Which tax break is better? I'm an RRSP saver, but I've also written many columns in the past urging the federal government to introduce a more flexible option, similar to the Roth IRA in the United States.
The RRSP doesn't suit everyone. It lets you defer tax on your income during your prime earning years and pay the tax when you're retired. But if you expect to be in a higher tax bracket later in life, you won't find the RRSP beneficial.
Or suppose you end up with a low income when you retire. Your RRSP withdrawals can hurt you, since they're added to your income and can make you ineligible for means-tested benefits, such as the guaranteed income supplement.
If you plan to retire within two to five years, it makes little sense to add money to your RRSP since you'll be taking it out soon. Your withdrawals will be fully taxed and you will have no control on the timing and amount of your withdrawals.
The tax-free savings account puts you back in control. Unlike the RRSP, the TFSA won't provide a tax deduction on contributions or a tax refund.

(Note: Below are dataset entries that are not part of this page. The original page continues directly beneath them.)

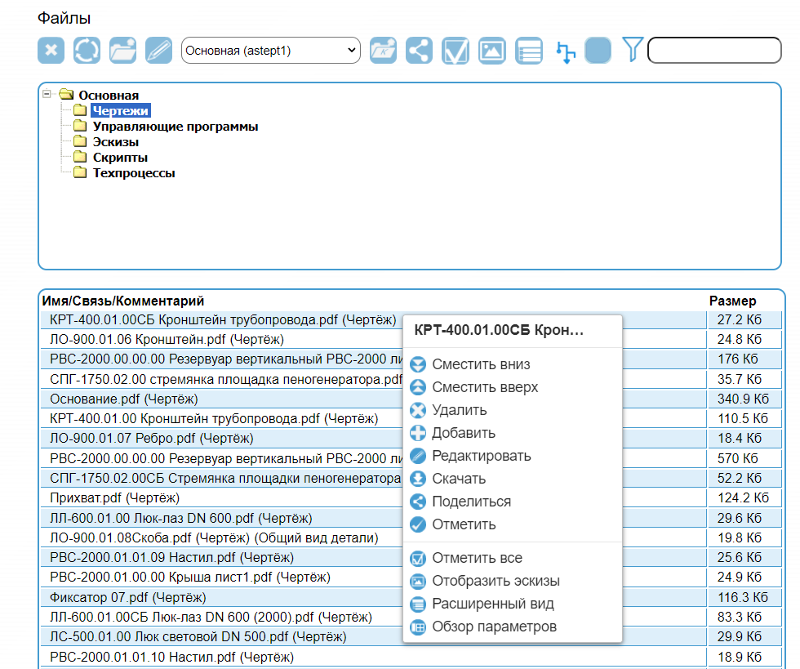Choose 'Отметить все' in the context menu
Image resolution: width=800 pixels, height=669 pixels.
coord(477,558)
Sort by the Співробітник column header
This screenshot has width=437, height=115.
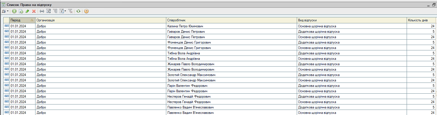point(232,20)
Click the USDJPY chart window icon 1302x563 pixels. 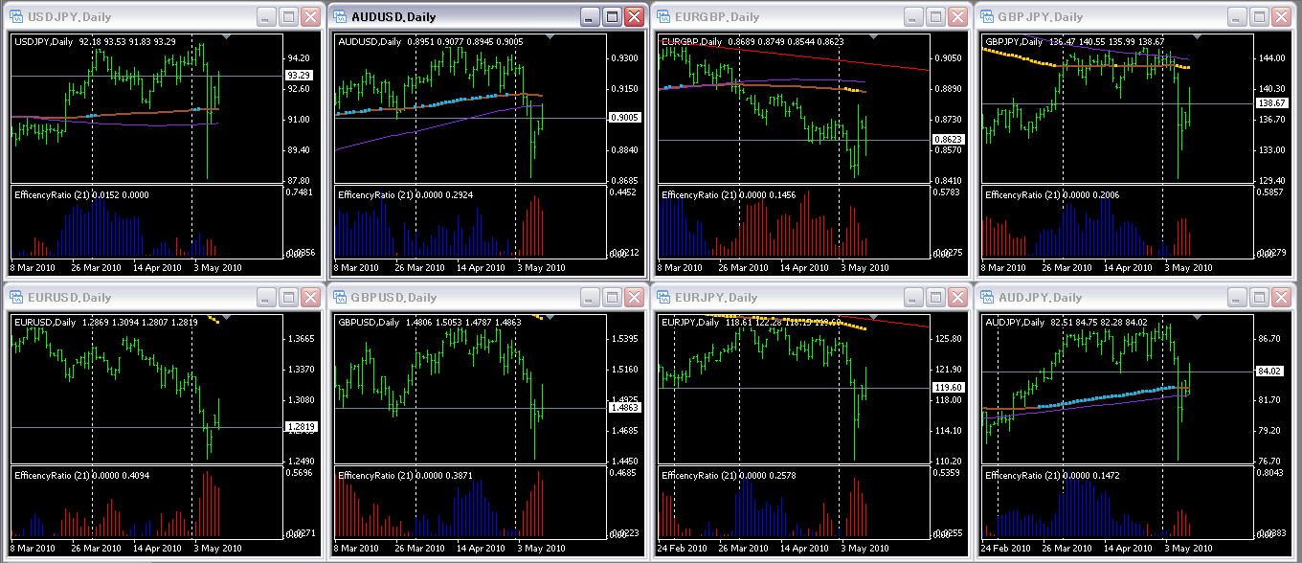click(x=16, y=17)
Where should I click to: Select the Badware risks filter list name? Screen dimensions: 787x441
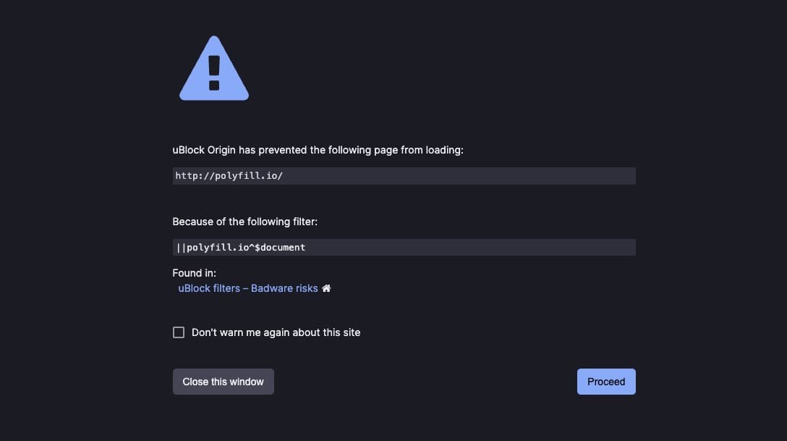tap(284, 287)
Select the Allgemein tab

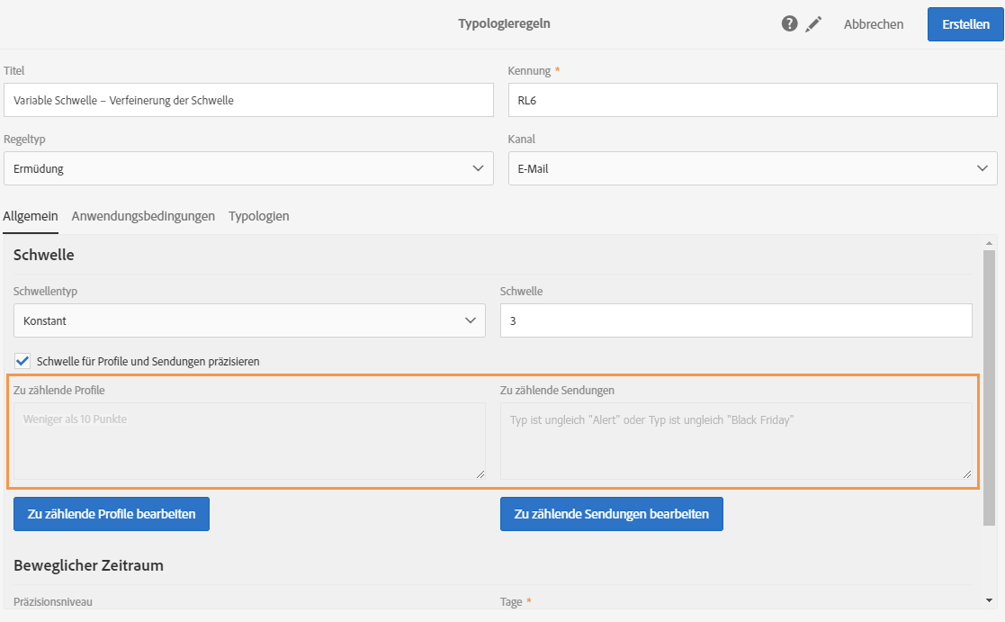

But you'll never have to worry about getting taxed on the money you take out of the plan.
Moreover, any money that comes out of a TFSA can be replaced the next year. This is unlike an RRSP, which generally doesn't allow you to replace withdrawals made in previous years.
The TFSA is ideal if you're saving for short-term goals, such as a vacation, car or home renovation. You earn very low rates of interest and end up with nothing once taxes and inflation are factored in. So, why not save tax-free if you can?
However, if you're saving for a down payment on a first home, the RRSP is still a better bet. You and your spouse can withdraw up to $25,000 each tax-free and interest-free from your plans and pay it back over a 15-year period.
Finally, there's the double-dip strategy. First, you put money into an RRSP by March 1. Then, you use your tax refund when it arrives for a TFSA contribution. For some savers with limited means, this will be the best of both worlds.